(HealthDay News) — For patients with heart failure and reduced ejection fraction, dapagliflozin is associated with a lower risk for worsening heart failure or death from cardiovascular causes, regardless of the presence of type 2 diabetes, according a study published online in the New England Journal of Medicine. The research was published to coincide with the annual meeting of the European Association for the Study of Diabetes, held from Sept. 16 to 20 in Barcelona, Spain.

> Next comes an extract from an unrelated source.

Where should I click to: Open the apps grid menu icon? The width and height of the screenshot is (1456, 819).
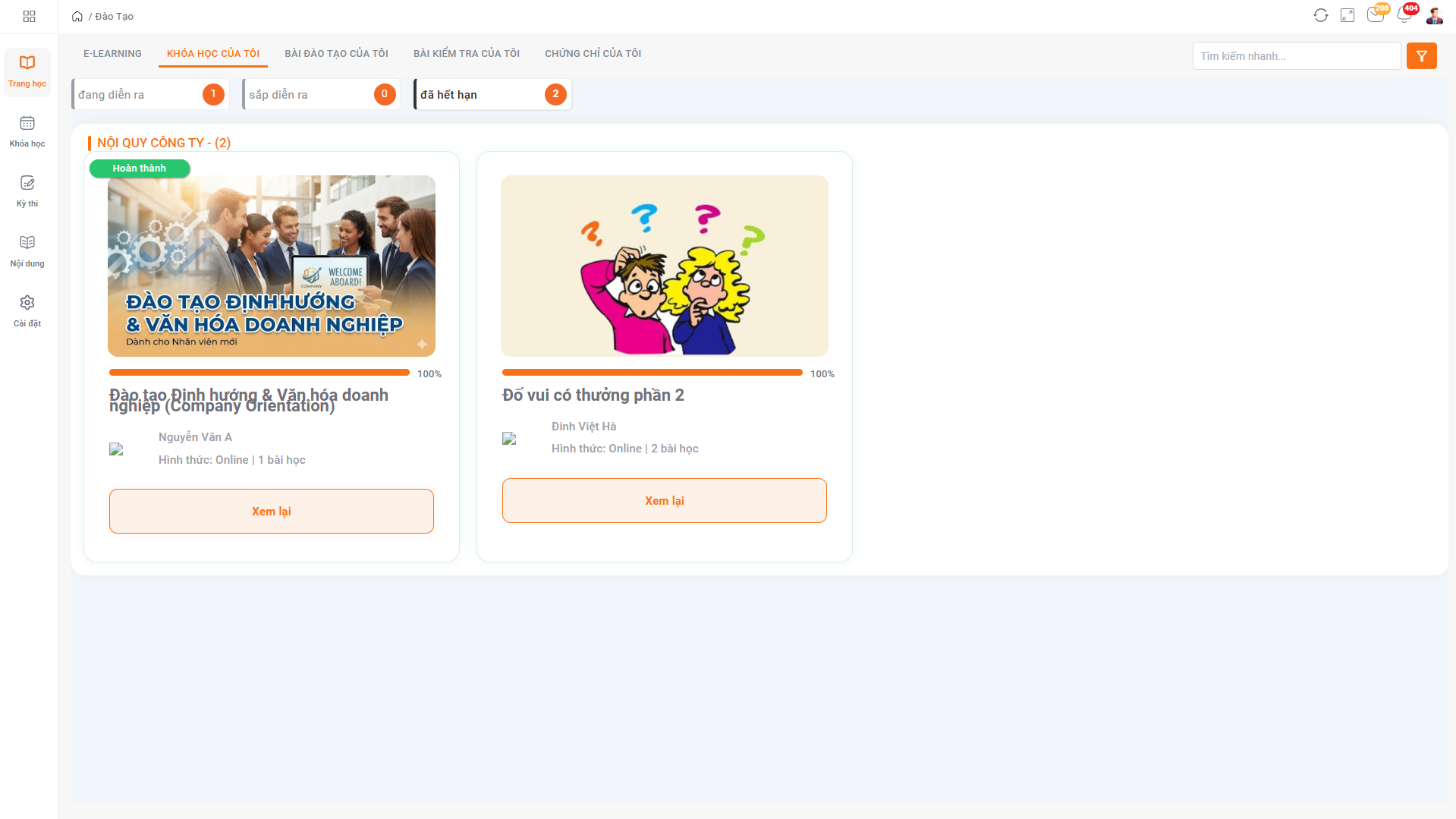pos(29,16)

John J.V. McMurray, MD, from the University of Glasgow in the United Kingdom, and colleagues randomly assigned 4744 patients with New York Heart Association class II, III, or IV heart failure and an ejection fraction of 40% or less to receive either dapagliflozin (2373 patients) or placebo (2371 patients) in addition to recommended therapy.
The researchers found that the primary outcome of worsening heart failure or cardiovascular death occurred in 16.3 and 21.2% of patients in the dapagliflozin and placebo groups, respectively, during a median of 18.2 months (hazard ratio, 0.74). A first worsening heart failure event occurred in 10.0 and 13.7%, respectively (hazard ratio, 0.70). Death from cardiovascular causes occurred in 9.6 and 11.5% of patients in the dapagliflozin and placebo groups, respectively (hazard ratio, 0.82), while 11.6 and 13.9%, respectively, died from any cause (hazard ratio, 0.83). Findings were similar for patients with and without diabetes.
“Dapagliflozin was as effective in the 55% of patients without type 2 diabetes as in those with diabetes,” the authors write.
The study was funded by AstraZeneca, the manufacturer of dapagliflozin.